▶ _Trecho da fonte_:
════════
Adriano Pires e Abel Holtz |
O tema da incidência tributária sobre o consumo de energia elétrica tem sido objeto de inconformismo
O
apagão ocorrido no Brasil na noite da terça-feira revelou a
incapacidade de reação das autoridades ao problema que afetou milhares
de pessoas. Uma saída teria sido acionar as inúmeras térmicas que estão
paradas, cujo gás combustível é queimado por falta de consumo, e que
estão sendo pagas exatamente para suprir a sociedade numa emergência
como essa.
Esse
não é o único problema que aflige o consumidor de energia elétrica
brasileiro. Outra questão recente é o indevido reajuste de preços e
tarifas da energia elétrica que consumimos por inadequação da
metodologia contratual. Declarações de agentes do setor convergentes e
contraditórias quanto ao montante do prejuízo imposto à sociedade nos
dão conta que o prejuízo, ascende a R$ 1 bilhão por ano durante os
últimos sete anos. Verdadeira fortuna que alguns afirmam ser
desprezível quando dividido pela totalidade dos consumidores. Como
entender essa postura?
Cabe
entretanto ressaltar que, qualquer que venha a ser o montante definido
como indevidamente pago pelos consumidores, que cerca de 50% (a metade)
se constitui em tributos e encargos cujo montante pago foi recebido
pelos governos dado a pesada carga tributária incidente nas tarifas de
energia elétrica.
════════
▶ _Partes do exercício_:
a) Segundo o trecho sobre energia elétrica:
(i) Em que momento ocorreu o apagão?
(ii) De quanto é o prejuízo anual mencionado, e por quantos anos?
(iii) Que parcela do montante indevidamente pago pelos consumidores corresponde a tributos e encargos?
b) Como você reescreveria, de forma mais breve e mantendo os fatos principais, o parágrafo do trecho sobre energia elétrica que começa com "O apagão ocorrido no Brasil"?

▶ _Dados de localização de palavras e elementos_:
════════
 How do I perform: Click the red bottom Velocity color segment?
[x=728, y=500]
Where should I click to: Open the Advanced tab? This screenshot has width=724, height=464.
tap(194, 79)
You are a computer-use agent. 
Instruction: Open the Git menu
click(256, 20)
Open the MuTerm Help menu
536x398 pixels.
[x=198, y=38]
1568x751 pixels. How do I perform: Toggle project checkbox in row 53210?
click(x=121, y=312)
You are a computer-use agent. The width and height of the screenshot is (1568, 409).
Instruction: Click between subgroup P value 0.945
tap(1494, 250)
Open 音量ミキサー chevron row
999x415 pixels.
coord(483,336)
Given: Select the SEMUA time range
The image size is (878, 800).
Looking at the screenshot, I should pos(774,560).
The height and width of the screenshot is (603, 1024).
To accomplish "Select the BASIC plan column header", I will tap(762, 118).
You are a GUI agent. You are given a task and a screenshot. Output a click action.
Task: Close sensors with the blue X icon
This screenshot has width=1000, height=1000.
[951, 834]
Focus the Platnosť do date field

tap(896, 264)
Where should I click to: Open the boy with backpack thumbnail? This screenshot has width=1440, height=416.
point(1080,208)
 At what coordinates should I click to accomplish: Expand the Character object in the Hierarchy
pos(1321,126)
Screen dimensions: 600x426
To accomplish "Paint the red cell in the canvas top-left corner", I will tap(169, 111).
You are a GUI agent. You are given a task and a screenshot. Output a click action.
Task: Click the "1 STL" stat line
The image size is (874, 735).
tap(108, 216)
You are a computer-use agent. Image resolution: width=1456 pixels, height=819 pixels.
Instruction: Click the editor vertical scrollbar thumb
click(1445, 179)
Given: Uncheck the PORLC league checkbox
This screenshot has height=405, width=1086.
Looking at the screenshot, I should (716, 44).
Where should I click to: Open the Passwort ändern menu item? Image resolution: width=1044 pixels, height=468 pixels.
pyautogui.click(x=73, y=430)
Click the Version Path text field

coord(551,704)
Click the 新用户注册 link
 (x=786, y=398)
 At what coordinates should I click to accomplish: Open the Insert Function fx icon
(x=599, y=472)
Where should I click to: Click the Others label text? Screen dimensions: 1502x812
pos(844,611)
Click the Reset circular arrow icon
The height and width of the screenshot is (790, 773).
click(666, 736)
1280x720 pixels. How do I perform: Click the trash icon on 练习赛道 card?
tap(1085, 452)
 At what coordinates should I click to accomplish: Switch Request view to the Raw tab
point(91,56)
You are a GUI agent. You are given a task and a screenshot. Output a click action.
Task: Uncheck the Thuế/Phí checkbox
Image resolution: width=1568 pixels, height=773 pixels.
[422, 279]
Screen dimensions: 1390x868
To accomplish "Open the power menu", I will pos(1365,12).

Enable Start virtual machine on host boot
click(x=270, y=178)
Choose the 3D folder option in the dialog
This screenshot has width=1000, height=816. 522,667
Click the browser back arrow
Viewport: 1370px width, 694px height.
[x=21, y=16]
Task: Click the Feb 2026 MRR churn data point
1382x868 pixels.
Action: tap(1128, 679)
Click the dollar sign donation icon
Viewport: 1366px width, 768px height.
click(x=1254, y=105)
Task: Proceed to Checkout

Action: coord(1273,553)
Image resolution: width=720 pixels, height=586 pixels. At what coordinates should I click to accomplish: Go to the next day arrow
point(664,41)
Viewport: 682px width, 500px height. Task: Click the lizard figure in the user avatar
════════
▶ _Respostas do exercício_:
a)
(i) Na noite da terça-feira.
(ii) R$ 1 bilhão por ano, durante os últimos sete anos.
(iii) Cerca de 50%, ou seja, a metade.

b) O apagão da noite de terça-feira no Brasil afetou milhares de pessoas e mostrou que as autoridades não conseguiram reagir. Uma saída teria sido acionar as muitas térmicas paradas. O gás combustível delas é queimado por falta de consumo, e elas são pagas justamente para abastecer a sociedade em emergências como essa.